====== Text section

UNITED STATES
SECURITIES AND EXCHANGE COMMISSION
Washington, D.C. 20549
FORM 8-K
CURRENT REPORT
PURSUANT TO SECTION 13 OR 15(d) OF THE
SECURITIES EXCHANGE ACT OF 1934
Date of report (Date of earliest event reported): July 17, 2012
VMWARE, INC.
(Exact name of registrant as specified in its charter)
Delaware | 001-33622 | 94-3292913 | ||
(State or Other Jurisdiction of Incorporation) |
(Commission File Number) |
(IRS Employer Identification Number) |
3401 Hillview Avenue, Palo Alto, CA | 94304 | |||
(Address of Principal Executive Offices) | (Zip code) |
Registrants telephone number, including area code: (650) 427-5000
N/A
(Former Name or Former Address, if changed since last report)
Check the appropriate box below if the Form 8-K filing is intended to simultaneously satisfy the filing obligation of the registrant under any of the following provisions (see General Instruction A.2. below):
¨ | Written communications pursuant to Rule 425 under the Securities Act (17 CFR 230.425) |
¨ | Soliciting material pursuant to Rule 14a-12 under the Exchange Act (17 CFR 240.14a-12) |
¨ | Pre-commencement communications pursuant to Rule 14d-2(b) under the Exchange Act (17 CFR 240.14d-2(b)) |
¨ | Pre-commencement communications pursuant to Rule 13e-4(c) under the Exchange Act (17 CFR 240.13e-4(c)) |
Item 1.01 | Entry into a Material Definitive Agreement |
On July 21, 2012, VMware, Inc. entered into an Agreement and Plan of Merger, or the merger agreement, to acquire Nicira, Inc.
Under the terms of the merger agreement, each share of Nicira capital stock outstanding at the completion of the merger will be converted into a right to receive a cash payment, which will be determined by dividing the total merger consideration (described below) by the total number of shares of Nicira capital stock outstanding at the completion of the merger (calculated on a fully-diluted basis).
Vested options will be converted into a right to receive a cash payment. In addition, VMware will assume all unvested Nicira stock options, restricted stock and restricted stock units outstanding at the completion of the merger. These assumed equity awards will be converted into VMware equity awards based on an exchange ratio derived from the per share merger consideration payable to holders of Nicira capital stock and the ten-day trading average of VMwares Class A common stock prior to the completion of the merger.

============

Rewrite the stretch of the VMware Form 8-K from "Check the appropriate" through "acquire Nicira, Inc.", changing "Soliciting material" to "Proxy material".

====== Raw data

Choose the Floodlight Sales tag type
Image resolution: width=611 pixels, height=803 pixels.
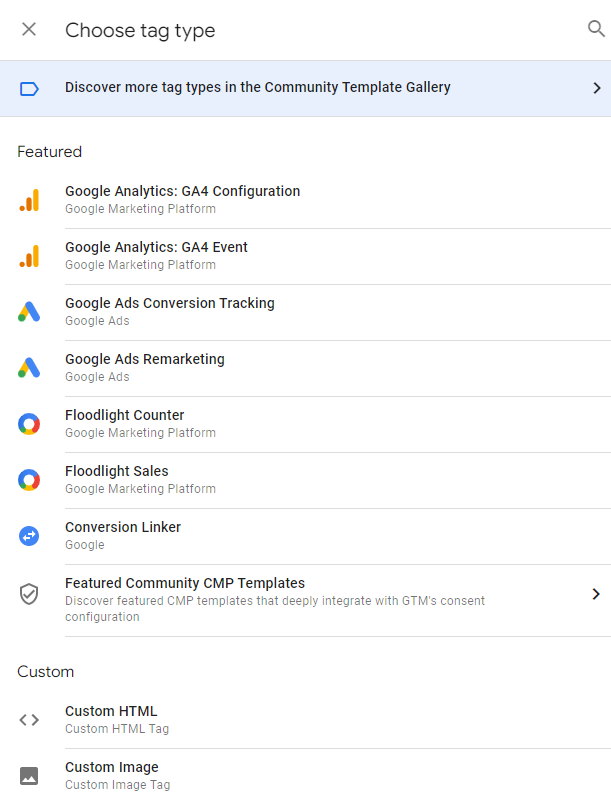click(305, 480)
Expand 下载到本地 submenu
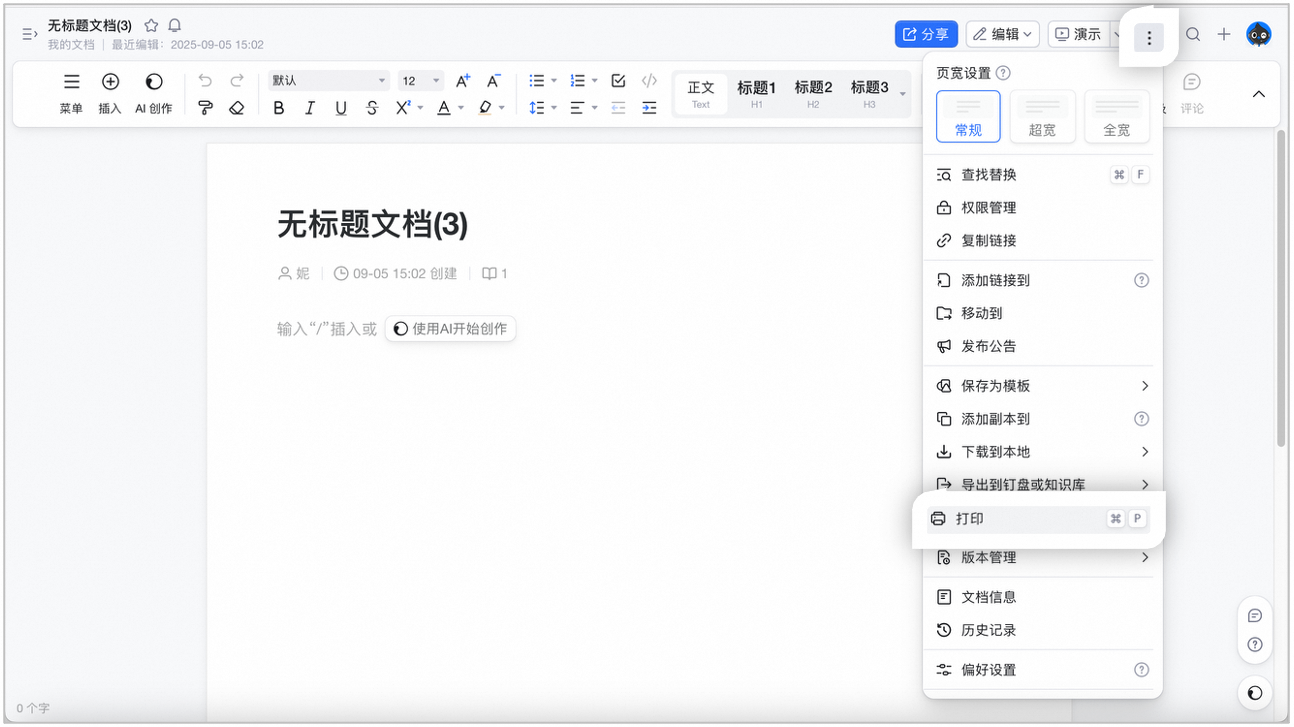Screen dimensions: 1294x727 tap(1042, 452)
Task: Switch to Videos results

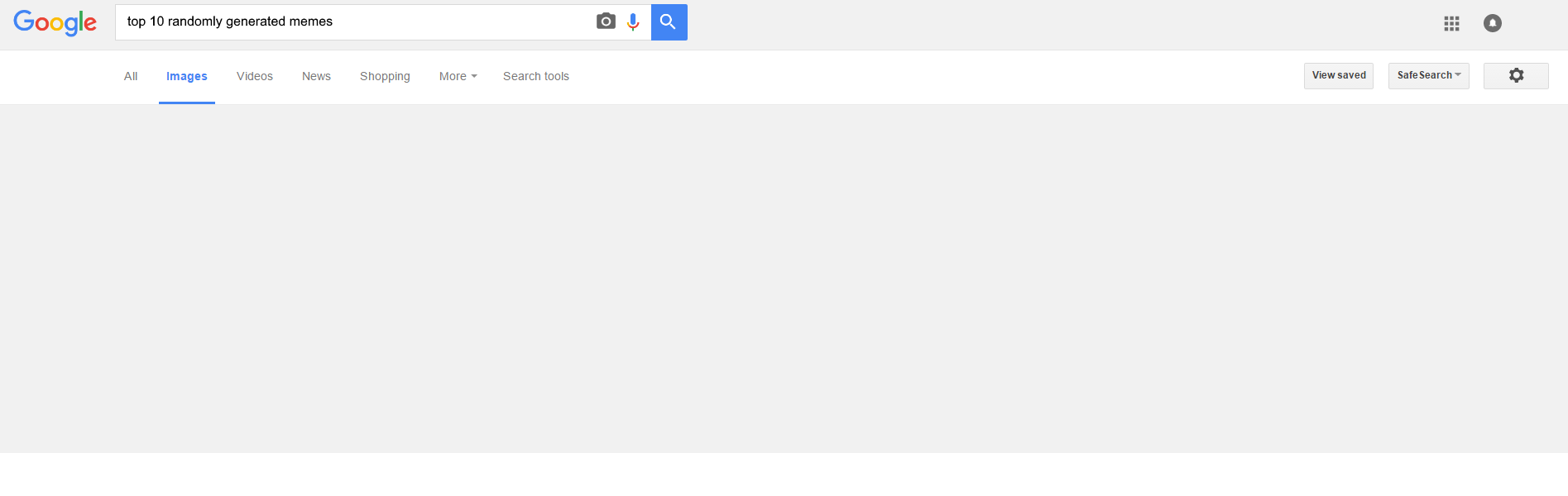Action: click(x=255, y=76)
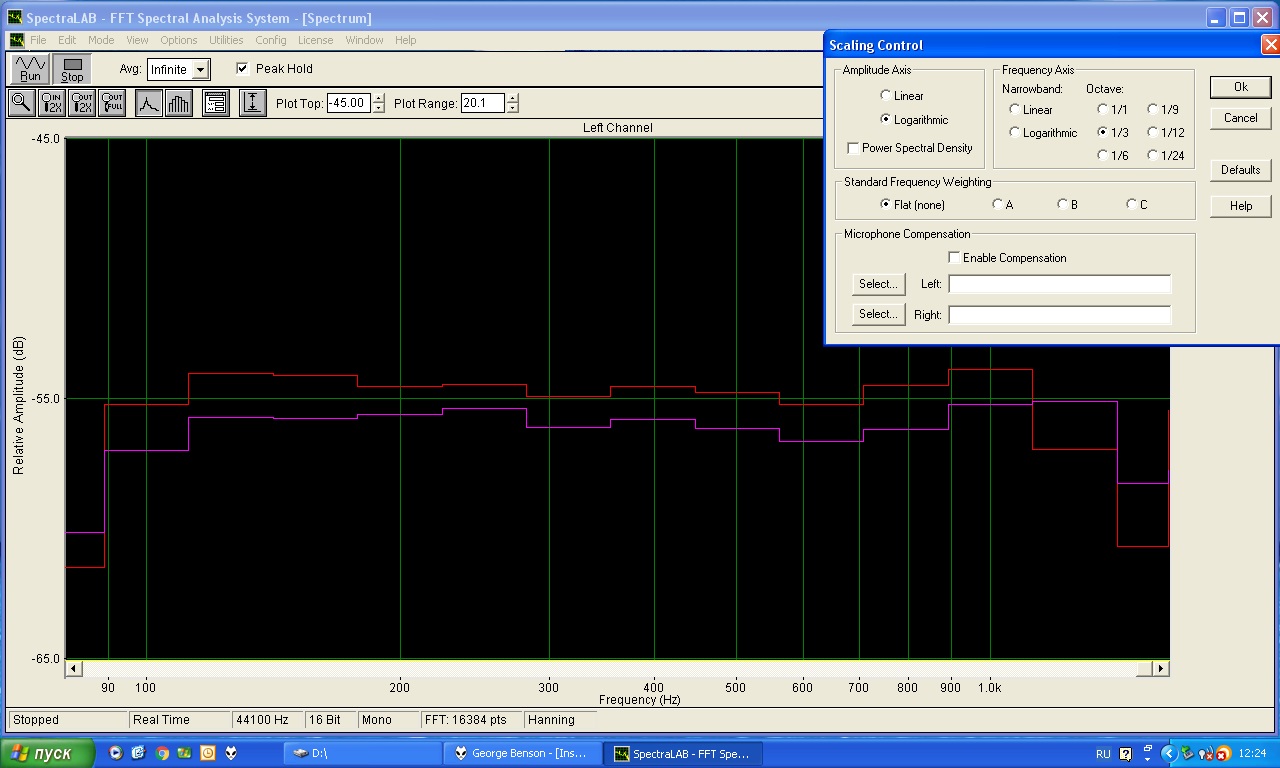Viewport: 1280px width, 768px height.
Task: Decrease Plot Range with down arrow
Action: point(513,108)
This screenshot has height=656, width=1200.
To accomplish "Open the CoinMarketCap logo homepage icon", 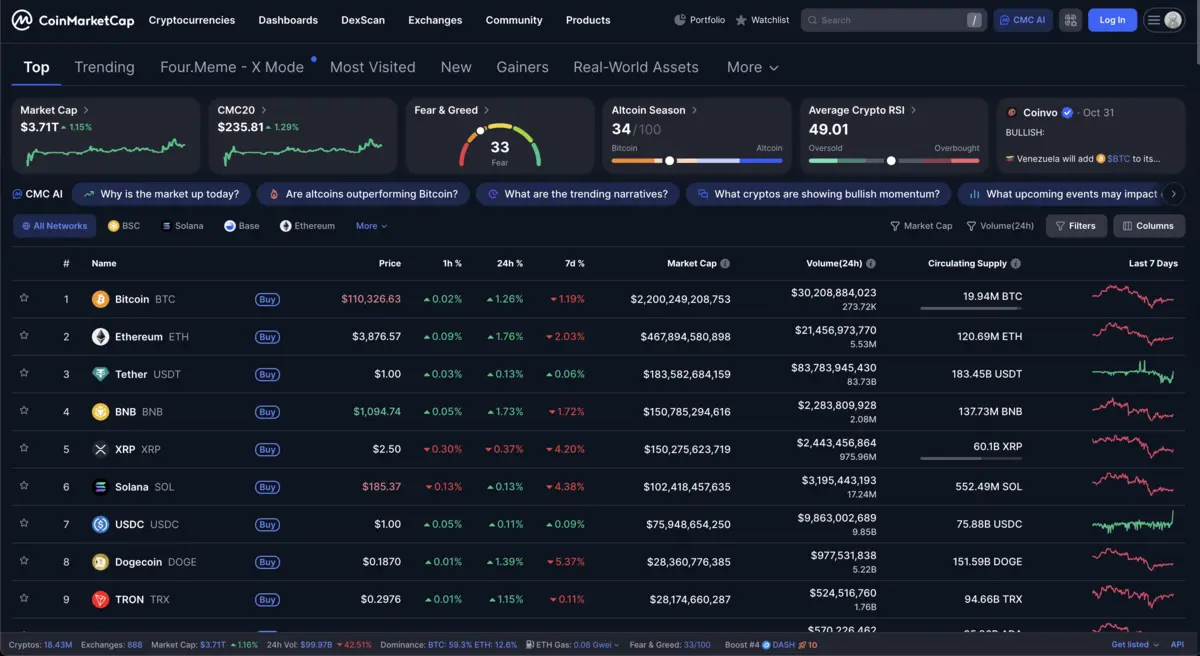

============

__Complete output__:
Check the appropriate box below if the Form 8-K filing is intended to simultaneously satisfy the filing obligation of the registrant under any of the following provisions (see General Instruction A.2. below):
¨ | Written communications pursuant to Rule 425 under the Securities Act (17 CFR 230.425) |
¨ | Proxy material pursuant to Rule 14a-12 under the Exchange Act (17 CFR 240.14a-12) |
¨ | Pre-commencement communications pursuant to Rule 14d-2(b) under the Exchange Act (17 CFR 240.14d-2(b)) |
¨ | Pre-commencement communications pursuant to Rule 13e-4(c) under the Exchange Act (17 CFR 240.13e-4(c)) |
Item 1.01 | Entry into a Material Definitive Agreement |
On July 21, 2012, VMware, Inc. entered into an Agreement and Plan of Merger, or the merger agreement, to acquire Nicira, Inc.